The Fable ban is really a scope-control warning
Anthropic Fable 5 showed the hard truth of frontier AI safety: stronger coding and bug-finding models are also stronger cyber systems.
NullSquare Research
Security engineering

Anthropic launched Fable 5 as a generally available Mythos-class model with extra safeguards around cyber, biology, chemistry, and distillation. Days later, access to Fable 5 and Mythos 5 was suspended after a US government directive tied to a reported jailbreak concern.
The important lesson is not whether one bypass was narrow or universal. The lesson is that frontier AI safety is now a scoping problem: the more capable a model becomes at code, long-context reasoning, and bug analysis, the more directly those same capabilities map into cybersecurity work.
Fable shows the control problem
Fable 5 was designed to route sensitive requests away from the most capable behavior. Anthropic described safeguards that could hand some cyber and science requests to a lower-risk model instead of giving users the full Mythos-class response.
That is a reasonable defense-in-depth pattern, but it also creates a new attack surface. The system must decide what the user is really asking for, what context matters, which tools are in scope, and when a request has crossed from defensive analysis into unsafe uplift.
- A classifier can reduce risk without eliminating it.
- A narrow bypass can still matter when the protected capability is high impact.
- False positives hurt defenders, while false negatives help attackers.
Prompt injection attacks the boundary
NullSquare prompt-injection testing treats an AI product as a workflow, not just a chat box. The target is the boundary between policy, retrieved context, tools, user intent, and the model response.
In that model, a bypass does not need to look like a dramatic jailbreak phrase. It can emerge when the system interprets scope differently across multiple steps. A request can start as review, become transformation, inherit unsafe context, and end as capability routing that the safety layer did not intend.
We do not publish bypass instructions. The operational point is simpler: safety controls must be tested inside the real product flow, with the same tools, documents, memory, and permissions that users and agents actually touch.
Coding capability is cyber capability
There is no clean wall between better coding and better cybersecurity. A model that understands large codebases, reasons across patches, debugs complex failures, and proposes fixes is also better at vulnerability discovery and exploit reasoning.
That dual-use reality is why blanket labels fail. The same task can be safe in one scope and unsafe in another. Finding a bug in an owned repository is defensive. Finding the same bug in a third-party target without authorization can become offensive.
- Better code reasoning improves vulnerability reasoning.
- Better long-context work improves attack-chain planning and defensive triage.
- Better agentic tool use raises both remediation speed and misuse risk.
What safety scoping needs
The clean answer is not to pretend powerful models can be made harmless by one classifier. The clean answer is scoped authorization, continuous testing, auditability, and fast retesting when the model, tools, or policies change.

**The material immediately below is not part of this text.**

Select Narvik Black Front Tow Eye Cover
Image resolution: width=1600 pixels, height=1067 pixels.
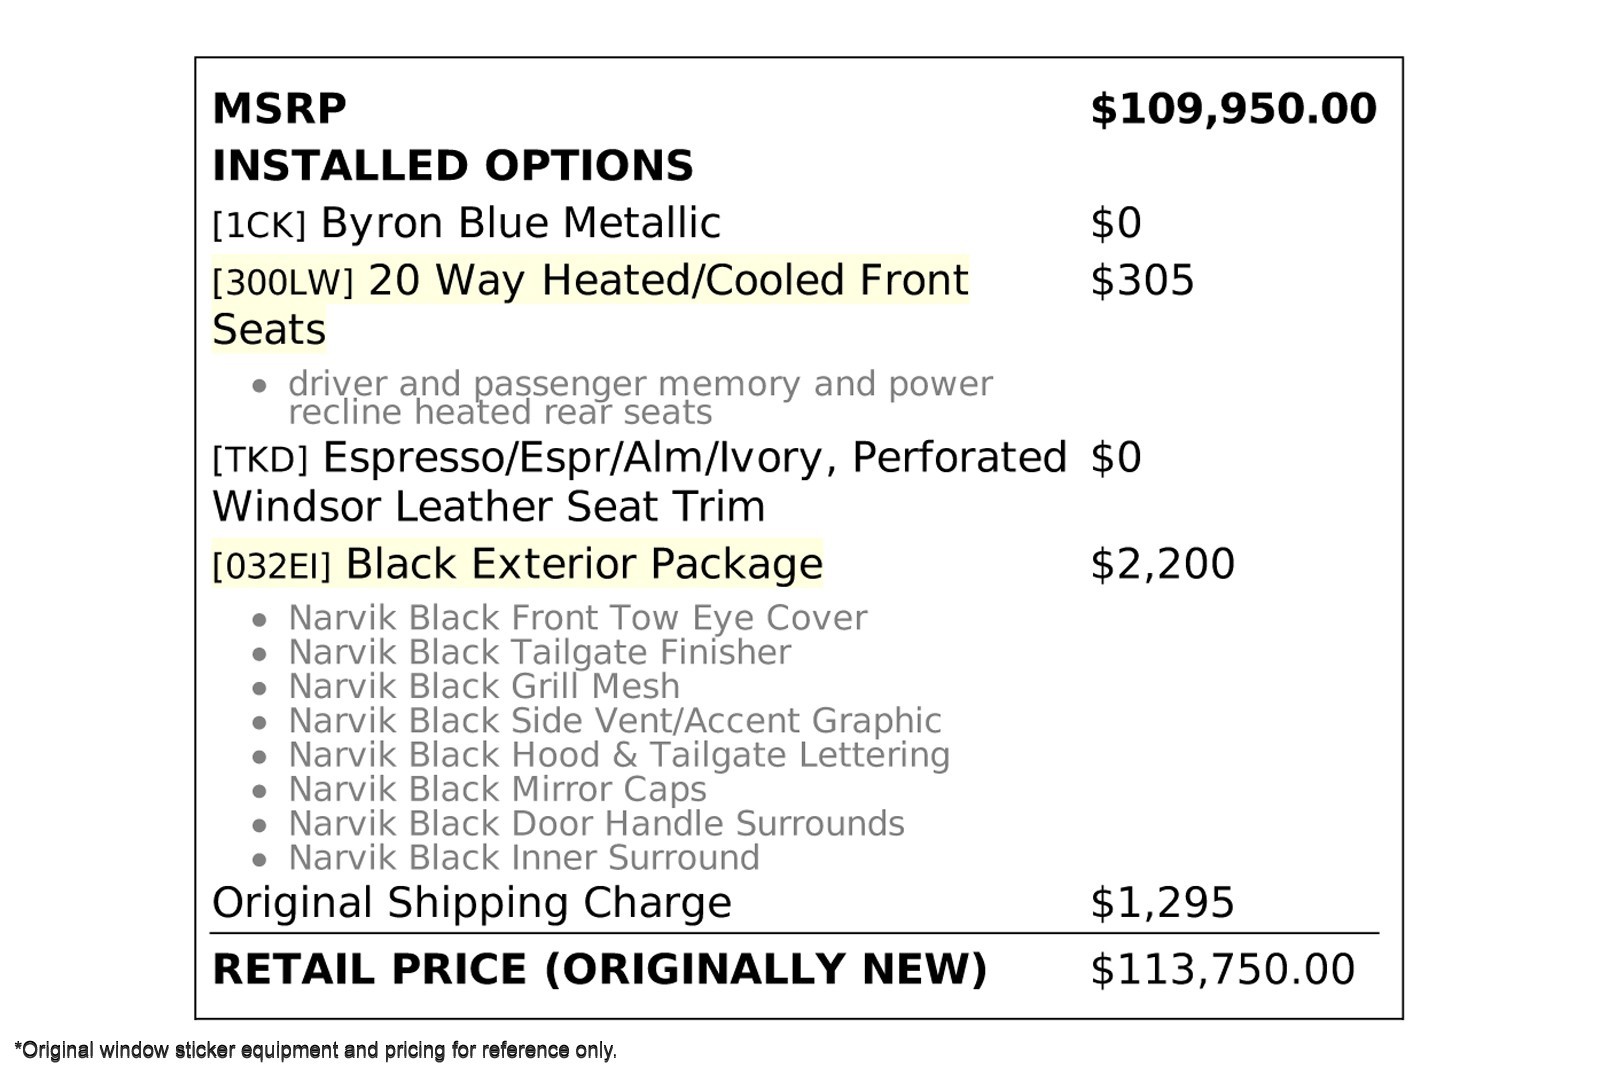click(577, 618)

For companies adopting AI agents, this means testing prompt injection and tool abuse continuously, not once before launch. It means proving which assets are authorized, which actions are allowed, which outputs are blocked, and which evidence shows the guardrail worked.

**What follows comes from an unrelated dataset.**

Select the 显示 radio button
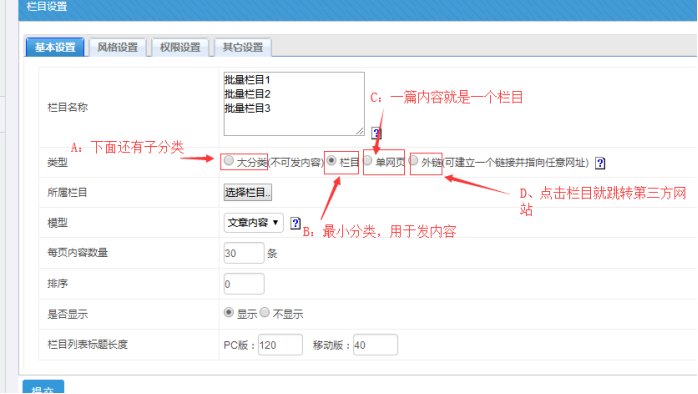Screen dimensions: 698x394 [x=229, y=313]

That is where NullSquare fits: define the authorized scope, exercise the AI workflow like an adversary would, keep evidence for every result, and retest as the system changes. Frontier AI will keep getting better at code. Security programs need controls that improve at the same speed.
- Test model safety in the real workflow, not only in isolated prompts.
- Bind cyber tasks to explicit assets, roles, tools, and approvals.
- Treat every model update as a reason to rerun prompt-injection and misuse tests.